- _WHAT NEEDS TO BE DONE_: All of the data below should be written out exactly.

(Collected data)
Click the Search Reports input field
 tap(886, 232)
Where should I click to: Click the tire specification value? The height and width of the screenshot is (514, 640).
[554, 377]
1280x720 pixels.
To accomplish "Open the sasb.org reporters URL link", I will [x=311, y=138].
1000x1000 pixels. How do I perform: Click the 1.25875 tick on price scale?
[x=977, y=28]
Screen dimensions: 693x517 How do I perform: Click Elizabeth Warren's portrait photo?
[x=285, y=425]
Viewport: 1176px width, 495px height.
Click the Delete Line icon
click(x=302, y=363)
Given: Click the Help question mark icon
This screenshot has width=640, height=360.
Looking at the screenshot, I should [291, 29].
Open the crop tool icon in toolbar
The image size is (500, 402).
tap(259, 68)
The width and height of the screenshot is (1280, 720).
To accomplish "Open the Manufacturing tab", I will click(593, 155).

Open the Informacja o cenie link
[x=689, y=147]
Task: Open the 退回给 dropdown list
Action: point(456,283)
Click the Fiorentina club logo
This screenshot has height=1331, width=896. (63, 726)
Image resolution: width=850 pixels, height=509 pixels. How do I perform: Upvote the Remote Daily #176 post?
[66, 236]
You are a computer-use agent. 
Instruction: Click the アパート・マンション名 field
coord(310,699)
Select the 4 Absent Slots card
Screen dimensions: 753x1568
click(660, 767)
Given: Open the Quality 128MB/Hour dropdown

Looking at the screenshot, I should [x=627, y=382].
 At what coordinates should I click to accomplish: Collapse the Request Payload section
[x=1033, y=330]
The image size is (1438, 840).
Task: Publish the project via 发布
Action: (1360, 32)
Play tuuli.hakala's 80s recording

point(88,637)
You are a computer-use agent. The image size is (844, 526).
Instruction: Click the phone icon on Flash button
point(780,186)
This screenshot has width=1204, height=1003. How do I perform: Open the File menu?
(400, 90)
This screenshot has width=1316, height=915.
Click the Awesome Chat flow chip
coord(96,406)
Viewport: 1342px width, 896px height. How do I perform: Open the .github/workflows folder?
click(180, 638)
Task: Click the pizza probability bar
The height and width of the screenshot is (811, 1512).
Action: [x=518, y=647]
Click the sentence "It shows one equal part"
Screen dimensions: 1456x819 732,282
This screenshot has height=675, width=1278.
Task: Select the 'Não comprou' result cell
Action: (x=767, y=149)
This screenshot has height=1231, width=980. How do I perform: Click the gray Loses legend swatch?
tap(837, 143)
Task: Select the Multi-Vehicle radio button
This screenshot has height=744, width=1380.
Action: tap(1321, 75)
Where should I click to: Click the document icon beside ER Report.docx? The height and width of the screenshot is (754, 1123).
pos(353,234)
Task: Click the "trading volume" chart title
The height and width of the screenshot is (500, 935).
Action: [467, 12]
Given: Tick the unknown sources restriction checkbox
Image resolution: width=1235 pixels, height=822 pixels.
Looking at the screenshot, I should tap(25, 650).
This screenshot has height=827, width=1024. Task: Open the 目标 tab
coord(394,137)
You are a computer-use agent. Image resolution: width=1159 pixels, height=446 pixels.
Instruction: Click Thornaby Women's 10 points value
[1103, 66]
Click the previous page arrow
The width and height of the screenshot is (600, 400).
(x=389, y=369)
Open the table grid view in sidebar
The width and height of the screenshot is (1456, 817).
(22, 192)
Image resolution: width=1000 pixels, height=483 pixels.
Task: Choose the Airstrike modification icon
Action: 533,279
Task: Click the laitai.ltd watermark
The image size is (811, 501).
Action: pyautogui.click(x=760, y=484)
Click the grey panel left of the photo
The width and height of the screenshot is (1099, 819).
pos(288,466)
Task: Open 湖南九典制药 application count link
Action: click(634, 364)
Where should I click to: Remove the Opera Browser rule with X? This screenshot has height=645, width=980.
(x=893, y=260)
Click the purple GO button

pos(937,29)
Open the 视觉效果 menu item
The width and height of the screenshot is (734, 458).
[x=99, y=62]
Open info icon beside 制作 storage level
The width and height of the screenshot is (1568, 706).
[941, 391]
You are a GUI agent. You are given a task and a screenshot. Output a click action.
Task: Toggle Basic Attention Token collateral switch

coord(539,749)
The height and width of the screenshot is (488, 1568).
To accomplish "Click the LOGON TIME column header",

- _TASK RESPONSE_:
Click the Search Reports input field
 tap(886, 232)
Where should I click to: Click the tire specification value? The height and width of the screenshot is (514, 640).
[554, 377]
1280x720 pixels.
To accomplish "Open the sasb.org reporters URL link", I will [x=311, y=138].
1000x1000 pixels. How do I perform: Click the 1.25875 tick on price scale?
[x=977, y=28]
Screen dimensions: 693x517 How do I perform: Click Elizabeth Warren's portrait photo?
[x=285, y=425]
Viewport: 1176px width, 495px height.
Click the Delete Line icon
click(x=302, y=363)
Given: Click the Help question mark icon
This screenshot has width=640, height=360.
Looking at the screenshot, I should [291, 29].
Open the crop tool icon in toolbar
The image size is (500, 402).
tap(259, 68)
The width and height of the screenshot is (1280, 720).
To accomplish "Open the Manufacturing tab", I will click(593, 155).

Open the Informacja o cenie link
[x=689, y=147]
Task: Open the 退回给 dropdown list
Action: point(456,283)
Click the Fiorentina club logo
This screenshot has height=1331, width=896. (63, 726)
Image resolution: width=850 pixels, height=509 pixels. How do I perform: Upvote the Remote Daily #176 post?
[66, 236]
You are a computer-use agent. 
Instruction: Click the アパート・マンション名 field
coord(310,699)
Select the 4 Absent Slots card
Screen dimensions: 753x1568
click(660, 767)
Given: Open the Quality 128MB/Hour dropdown

Looking at the screenshot, I should [x=627, y=382].
 At what coordinates should I click to accomplish: Collapse the Request Payload section
[x=1033, y=330]
The image size is (1438, 840).
Task: Publish the project via 发布
Action: (1360, 32)
Play tuuli.hakala's 80s recording

point(88,637)
You are a computer-use agent. The image size is (844, 526).
Instruction: Click the phone icon on Flash button
point(780,186)
This screenshot has width=1204, height=1003. How do I perform: Open the File menu?
(400, 90)
This screenshot has width=1316, height=915.
Click the Awesome Chat flow chip
coord(96,406)
Viewport: 1342px width, 896px height. How do I perform: Open the .github/workflows folder?
click(180, 638)
Task: Click the pizza probability bar
The height and width of the screenshot is (811, 1512).
Action: [x=518, y=647]
Click the sentence "It shows one equal part"
Screen dimensions: 1456x819 732,282
This screenshot has height=675, width=1278.
Task: Select the 'Não comprou' result cell
Action: (x=767, y=149)
This screenshot has height=1231, width=980. How do I perform: Click the gray Loses legend swatch?
tap(837, 143)
Task: Select the Multi-Vehicle radio button
This screenshot has height=744, width=1380.
Action: tap(1321, 75)
Where should I click to: Click the document icon beside ER Report.docx? The height and width of the screenshot is (754, 1123).
pos(353,234)
Task: Click the "trading volume" chart title
The height and width of the screenshot is (500, 935).
Action: [467, 12]
Given: Tick the unknown sources restriction checkbox
Image resolution: width=1235 pixels, height=822 pixels.
Looking at the screenshot, I should tap(25, 650).
This screenshot has height=827, width=1024. Task: Open the 目标 tab
coord(394,137)
You are a computer-use agent. Image resolution: width=1159 pixels, height=446 pixels.
Instruction: Click Thornaby Women's 10 points value
[1103, 66]
Click the previous page arrow
The width and height of the screenshot is (600, 400).
(x=389, y=369)
Open the table grid view in sidebar
The width and height of the screenshot is (1456, 817).
(22, 192)
Image resolution: width=1000 pixels, height=483 pixels.
Task: Choose the Airstrike modification icon
Action: 533,279
Task: Click the laitai.ltd watermark
The image size is (811, 501).
Action: pyautogui.click(x=760, y=484)
Click the grey panel left of the photo
The width and height of the screenshot is (1099, 819).
pos(288,466)
Task: Open 湖南九典制药 application count link
Action: click(634, 364)
Where should I click to: Remove the Opera Browser rule with X? This screenshot has height=645, width=980.
(x=893, y=260)
Click the purple GO button

pos(937,29)
Open the 视觉效果 menu item
The width and height of the screenshot is (734, 458).
[x=99, y=62]
Open info icon beside 制作 storage level
The width and height of the screenshot is (1568, 706).
[941, 391]
You are a GUI agent. You are given a task and a screenshot. Output a click action.
Task: Toggle Basic Attention Token collateral switch

coord(539,749)
The height and width of the screenshot is (488, 1568).
To accomplish "Click the LOGON TIME column header",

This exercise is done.